- _What is needed_
Reproduce the listing, requests included, starting at the line that contains "Where should I click to: Mark Frequently" and ending at the line that contains "click(462, 306)". Scale every click coordinate in the answers by 0.3, rounding each result to a whole number with halves rounded up.
****************************************
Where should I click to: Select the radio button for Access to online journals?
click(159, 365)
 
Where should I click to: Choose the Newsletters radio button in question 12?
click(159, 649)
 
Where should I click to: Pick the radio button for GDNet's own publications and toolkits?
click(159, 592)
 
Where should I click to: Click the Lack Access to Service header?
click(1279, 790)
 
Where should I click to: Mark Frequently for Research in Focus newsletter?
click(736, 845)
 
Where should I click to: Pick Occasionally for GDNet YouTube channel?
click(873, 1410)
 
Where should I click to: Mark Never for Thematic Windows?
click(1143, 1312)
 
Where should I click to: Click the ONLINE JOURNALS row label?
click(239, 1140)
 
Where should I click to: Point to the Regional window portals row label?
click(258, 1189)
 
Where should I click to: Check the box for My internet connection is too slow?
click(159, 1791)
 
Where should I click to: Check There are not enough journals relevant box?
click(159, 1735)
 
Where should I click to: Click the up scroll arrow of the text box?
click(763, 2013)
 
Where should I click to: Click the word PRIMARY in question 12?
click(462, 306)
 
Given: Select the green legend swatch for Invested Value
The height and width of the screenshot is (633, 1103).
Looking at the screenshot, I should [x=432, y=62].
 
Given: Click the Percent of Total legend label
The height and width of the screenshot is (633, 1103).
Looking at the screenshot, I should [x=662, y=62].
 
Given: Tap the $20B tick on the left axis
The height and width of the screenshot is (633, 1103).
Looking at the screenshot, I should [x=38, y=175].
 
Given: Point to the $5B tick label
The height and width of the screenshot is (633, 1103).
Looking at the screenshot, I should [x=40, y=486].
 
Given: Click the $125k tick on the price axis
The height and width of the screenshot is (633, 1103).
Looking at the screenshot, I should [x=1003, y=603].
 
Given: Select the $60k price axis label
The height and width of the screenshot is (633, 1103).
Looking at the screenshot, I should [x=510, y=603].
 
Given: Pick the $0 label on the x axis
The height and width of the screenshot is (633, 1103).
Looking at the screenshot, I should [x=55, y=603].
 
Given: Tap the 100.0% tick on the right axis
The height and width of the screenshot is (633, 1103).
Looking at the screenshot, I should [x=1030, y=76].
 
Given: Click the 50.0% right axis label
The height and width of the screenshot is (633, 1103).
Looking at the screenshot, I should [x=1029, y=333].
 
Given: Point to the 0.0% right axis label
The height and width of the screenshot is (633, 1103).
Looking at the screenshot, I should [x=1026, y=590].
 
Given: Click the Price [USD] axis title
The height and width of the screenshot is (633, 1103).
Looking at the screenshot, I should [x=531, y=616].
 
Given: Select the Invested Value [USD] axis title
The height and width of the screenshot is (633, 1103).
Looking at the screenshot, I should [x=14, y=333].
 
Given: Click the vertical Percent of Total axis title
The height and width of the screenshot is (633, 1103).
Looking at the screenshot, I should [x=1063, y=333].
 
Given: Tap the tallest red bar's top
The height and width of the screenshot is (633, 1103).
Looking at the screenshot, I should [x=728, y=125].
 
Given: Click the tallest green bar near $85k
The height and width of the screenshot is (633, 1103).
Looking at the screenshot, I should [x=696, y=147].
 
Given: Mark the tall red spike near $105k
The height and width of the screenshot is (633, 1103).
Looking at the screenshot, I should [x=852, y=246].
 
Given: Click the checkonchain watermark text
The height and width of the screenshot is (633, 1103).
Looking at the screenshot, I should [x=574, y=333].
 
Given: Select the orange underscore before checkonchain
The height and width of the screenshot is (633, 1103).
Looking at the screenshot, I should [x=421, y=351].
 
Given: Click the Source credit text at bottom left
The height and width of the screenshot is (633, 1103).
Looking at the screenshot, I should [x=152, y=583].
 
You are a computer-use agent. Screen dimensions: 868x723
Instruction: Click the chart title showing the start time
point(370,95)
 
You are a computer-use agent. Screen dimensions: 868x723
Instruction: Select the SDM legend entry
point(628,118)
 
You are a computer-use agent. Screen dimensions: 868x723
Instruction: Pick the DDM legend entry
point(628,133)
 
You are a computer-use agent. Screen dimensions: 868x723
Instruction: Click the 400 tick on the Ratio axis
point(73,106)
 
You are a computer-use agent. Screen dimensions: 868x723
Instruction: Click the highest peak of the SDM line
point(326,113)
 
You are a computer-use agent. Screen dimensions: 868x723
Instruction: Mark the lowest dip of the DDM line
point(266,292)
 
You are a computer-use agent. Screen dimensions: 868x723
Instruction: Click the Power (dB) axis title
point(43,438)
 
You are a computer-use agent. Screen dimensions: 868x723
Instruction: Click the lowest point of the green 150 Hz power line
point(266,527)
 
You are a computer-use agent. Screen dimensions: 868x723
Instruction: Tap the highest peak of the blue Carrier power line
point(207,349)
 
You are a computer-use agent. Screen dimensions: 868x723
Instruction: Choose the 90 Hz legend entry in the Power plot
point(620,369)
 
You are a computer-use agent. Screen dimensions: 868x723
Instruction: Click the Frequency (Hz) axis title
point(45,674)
****************************************
- _Result of this exercise_
Where should I click to: Mark Frequently for Research in Focus newsletter?
click(221, 254)
 
Where should I click to: Pick Occasionally for GDNet YouTube channel?
click(262, 423)
 
Where should I click to: Mark Never for Thematic Windows?
click(343, 394)
 
Where should I click to: Click the ONLINE JOURNALS row label?
click(72, 342)
 
Where should I click to: Point to the Regional window portals row label?
click(77, 357)
 
Where should I click to: Check the box for My internet connection is too slow?
click(48, 537)
 
Where should I click to: Check There are not enough journals relevant box?
click(48, 521)
 
Where should I click to: Click the up scroll arrow of the text box?
click(229, 604)
 
Where should I click to: Click the word PRIMARY in question 12?
click(139, 92)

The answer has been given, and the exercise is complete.